Actually the loss for the quarter was $413 million. However there was roughly 230 million in "special items" ( I love those, they always make you look like you are doing worse than you are when you want more from your employees). So the tangible loss would be roughly 180 million for the quarter.

Also out of those 27 jets getting permanently parked, 24 of those are already in temporary storage, so we are shedding two more 80s, however we are adding 2 more 777s.

I let Gerard tell you the rest.

Dear Fellow Employee:

Today we closed the books on another difficult year financially, reporting a net loss for the fourth quarter of 2005 of $413 million, excluding the impact of special items. That brings our net loss for the year to $681 million, which compares to 2004's loss, without special items, of $896 million.

While this result illustrates, all too clearly, the hard road left in front of us, we can take pride in a number of significant 2005 accomplishments. First among them is the fact that we were able -- unlike many of our competitors -- to withstand a massive increase in the price of fuel and remain solvent. What's more, despite a $1.7 billion increase in fuel expense, we managed to earn our first annual operating profit (profit before interest expense on our debt) since 2000. Holding fuel constant, we were able to lower our unit costs for the third year in a row, and narrow the gap between our costs and those of the low cost segment of the industry.
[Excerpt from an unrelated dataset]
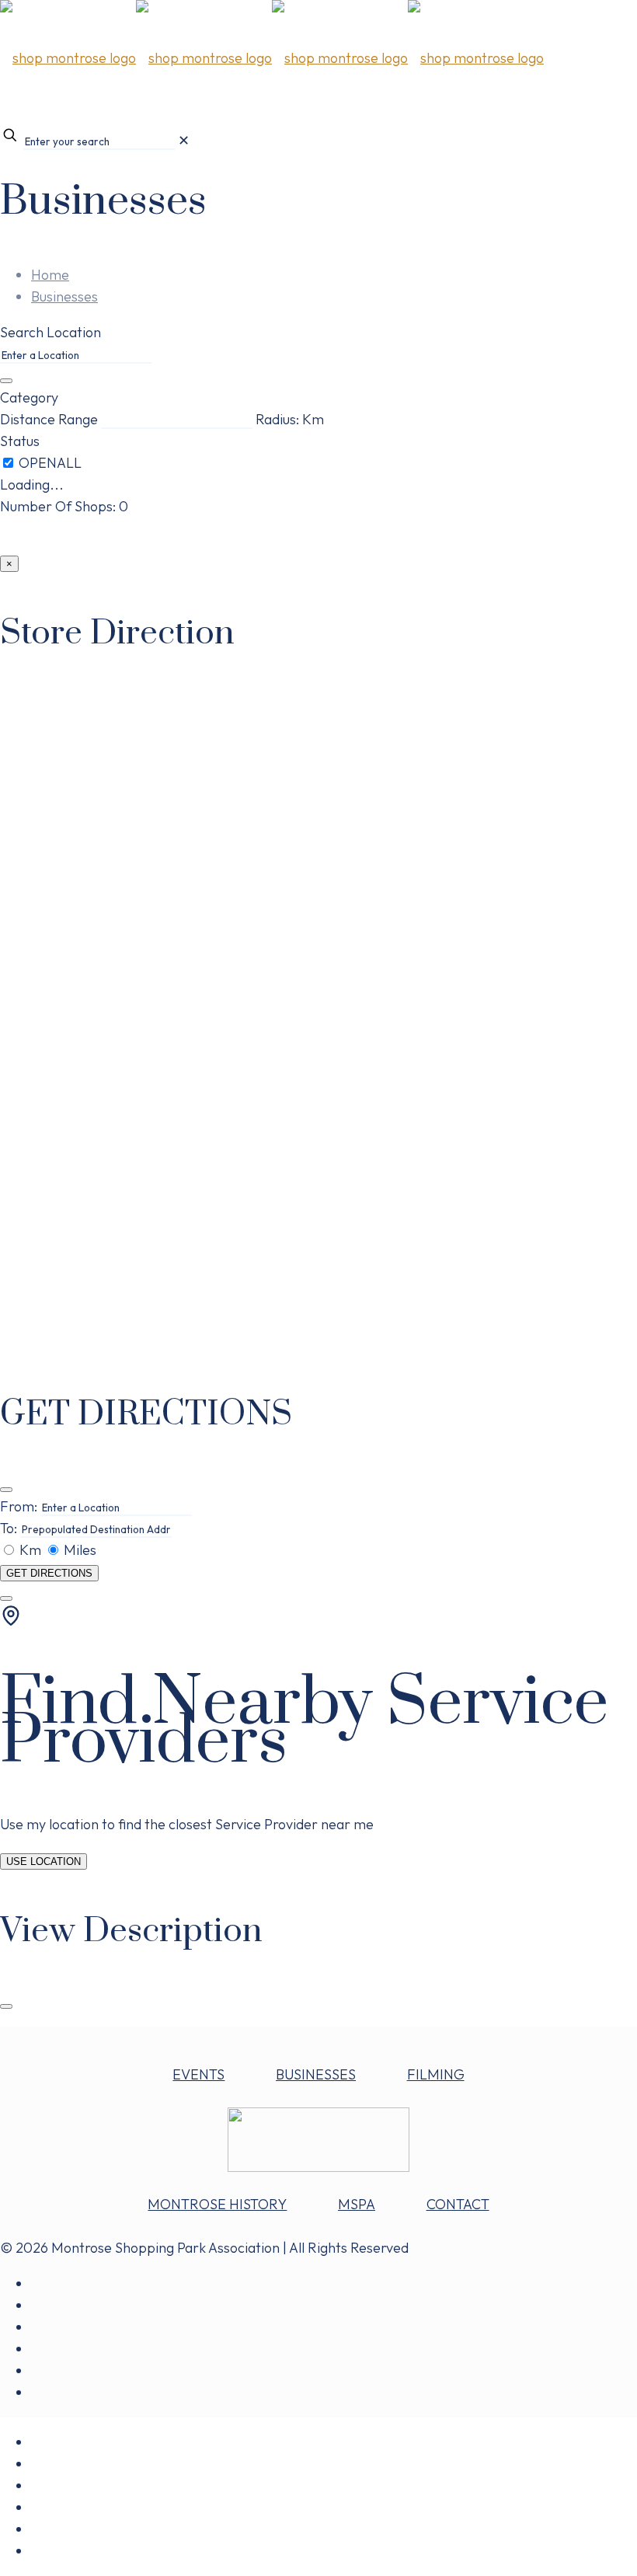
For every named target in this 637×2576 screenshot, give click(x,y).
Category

Strong demand and a number of AA scheduling, product and pricing initiatives enabled us to achieve a record load factor in every month of the year, and regain a solid revenue premium versus the industry. While taking care of record numbers of passengers, we improved both our on-time ranking and our completion factor. Our improved performance led to AIP payments in seven out of twelve months. We continued to fund our pension plans, to the tune of $310 million. And most importantly, we maintained control of our destiny.

While none of these achievements diminish the challenges that lie ahead of us, the Performance Leadership Initiative we launched last year has given us a much more complete picture of how our performance stacks up against the best in class in the industry. As 2006 unfolds, we are going to be working together to capitalize on the insights flowing out of the PLI process, and I am confident that it will help us build on the progress we made together in 2005.

My confidence in our ability to complete the turnaround we have started is apparently shared by many in the financial community. As you may know, the price of AMR stock today is significantly higher than it was a year ago, and dramatically higher than it was in 2003 when we launched the Turnaround Plan. That's obviously good news for all the employees who received stock at the time, and it's also good news for some members of our management team who participate in our long-term incentive compensation program and whose total compensation varies from year to year depending on how well our stock performs. Realizing this is an important issue for some of you, I want to lay out the basic facts as simply and clearly as I can.

In April, the AMR stock performance unit plan -- which pays out depending on how our stock performs compared to our peer group -- will make a payment, just as last year's plan did. This year's payments will be much larger than last year's, for two simple reasons. First, as I mentioned, our stock has significantly increased in price. And second, that stock price increase was much larger than that of any of the members of our peer group.

I know that management compensation is a subject that gets a lot of interest and that's why, in 2003, we created the executive compensation web page on Jetnet. We update this information on a regular basis, and you can find it by clicking on the pay tab and then the compensation overview. Informed discussion, on this or any other topic, is not only healthy, it is in my view a prerequisite for any successful company.

I want to close this letter by thanking you, as always, for the skill, the energy and the passion you bring to our company. Every one of us has both a stake and an important role to play in the future of American Airlines. We have another challenging year in front of us and we are on the right track.


Sincerely yours,
Gerard Arpey
 
Has United posted yet? If they have, I have not heard anything about them. Just wondering what they will show. Also, will the parking of these MD-80s result in layoffs or are they already accounted for?
 
Lawman said:
Has United posted yet? If they have, I have not heard anything about them. Just wondering what they will show. Also, will the parking of these MD-80s result in layoffs or are they already accounted for?

Already accounted for - except for the three last ones, but we are adding a few 777s next year so no, there should be no layoffs. In fact, we should be recalling pretty soon.
 
I really hope you guys start to recall soon. I've got a few close friends at AA who are on the bubble of getting recalled.